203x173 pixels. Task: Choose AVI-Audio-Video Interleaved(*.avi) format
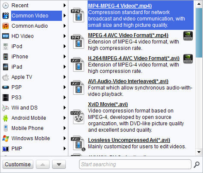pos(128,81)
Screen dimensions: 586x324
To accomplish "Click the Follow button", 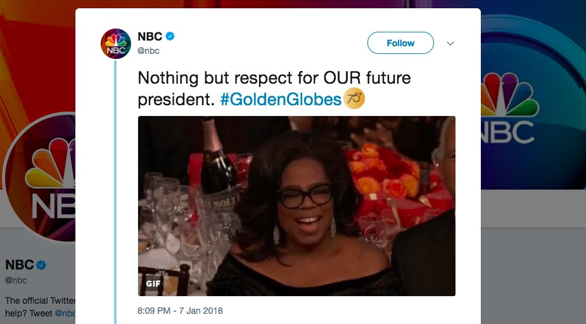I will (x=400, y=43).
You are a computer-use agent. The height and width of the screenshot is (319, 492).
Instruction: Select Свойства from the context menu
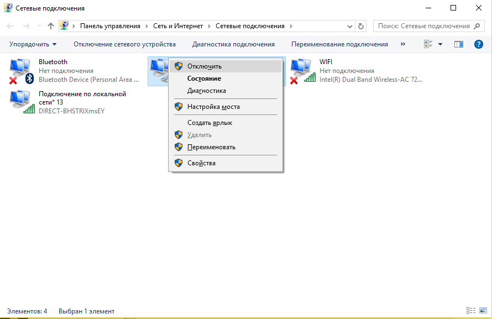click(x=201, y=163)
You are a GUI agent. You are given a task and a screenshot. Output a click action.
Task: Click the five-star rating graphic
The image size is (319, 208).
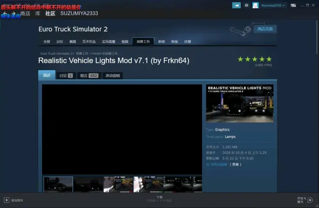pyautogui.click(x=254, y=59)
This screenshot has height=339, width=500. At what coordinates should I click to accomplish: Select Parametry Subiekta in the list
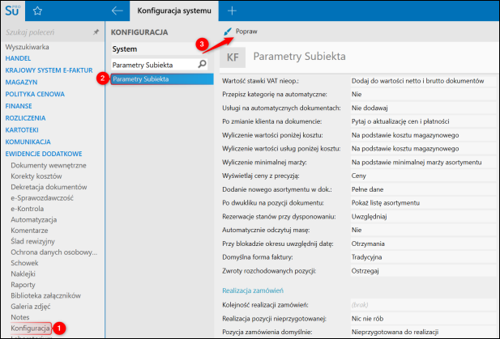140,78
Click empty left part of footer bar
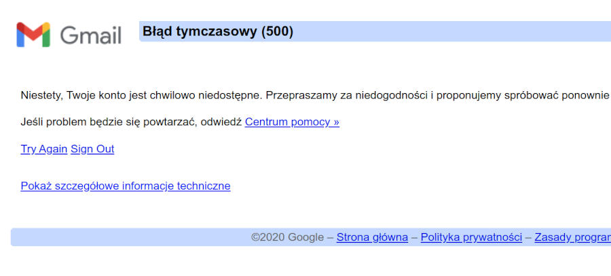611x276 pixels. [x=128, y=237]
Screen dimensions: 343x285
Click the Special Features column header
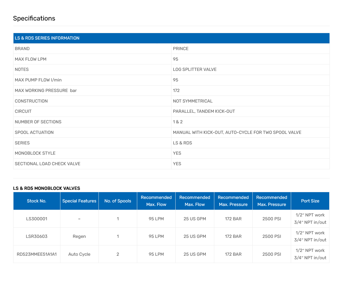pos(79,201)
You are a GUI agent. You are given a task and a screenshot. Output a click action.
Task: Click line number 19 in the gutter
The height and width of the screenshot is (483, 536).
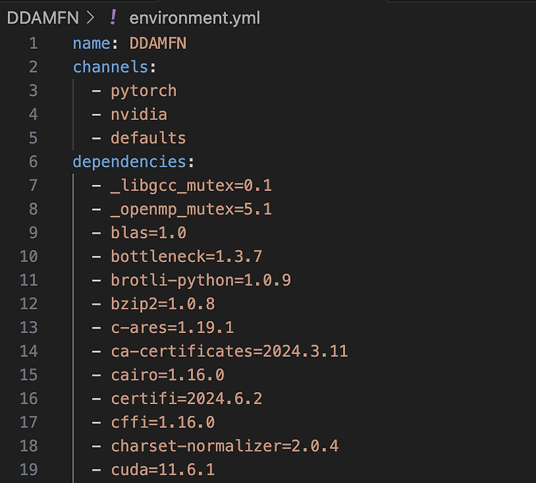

### REQUIREMENT
Search the entries for the word "dimensions". Copy every line where it occurs.

### THE COMPLETED TASK
Screen dimensions: 586x324
Screen dimensions: 343x285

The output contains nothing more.